Pare che i romanzi di Cinquanta sfumature di grigio stiano spingendo le donne a guardare sempre più materiale sessualmente esplicito, secondo uno studio dell’Università di Waterloo. Figuriamoci cosa succederà dopo la visione del film… Diana Parry, una professoressa associata, ha condotto un’accurata ricerca in proposito. Parry e il suo team hanno intervistato 28 donne di età compresa tra i 20 e i 50 anni sulle loro abitudini rispetto al consumo di pornografia.

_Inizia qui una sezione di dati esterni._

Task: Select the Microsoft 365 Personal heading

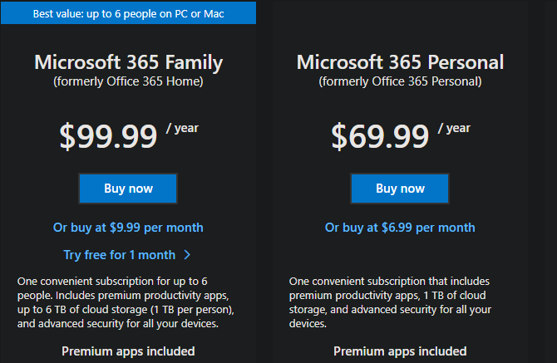Action: [x=400, y=62]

È emerso che i romanzi di Cinquanta sfumature di grigio di E.L. James, di cui proprio ieri è uscito il film al cinema (qui la nostra recensione), hanno mostrato alle donne un tipo di “materiale” di cui erano assolutamente ignare o che fino ad allora non sapevano di apprezzare. Dopo la lettura dei romanzi, la Parry ha constatato che le donne cercavano altri romanzi con un contenuto altrettanto esplicito sessualmente e specificamente targettizzato sulle donne e non sugli uomini. Parry ha aggiunto: «Sta veramente incentivando le donne a cercare materiale sessualmente esplicito online».
La Parry ha aggiunto a riguardo che «le donne stanno veramente prendendo la sessualità nelle proprie mani».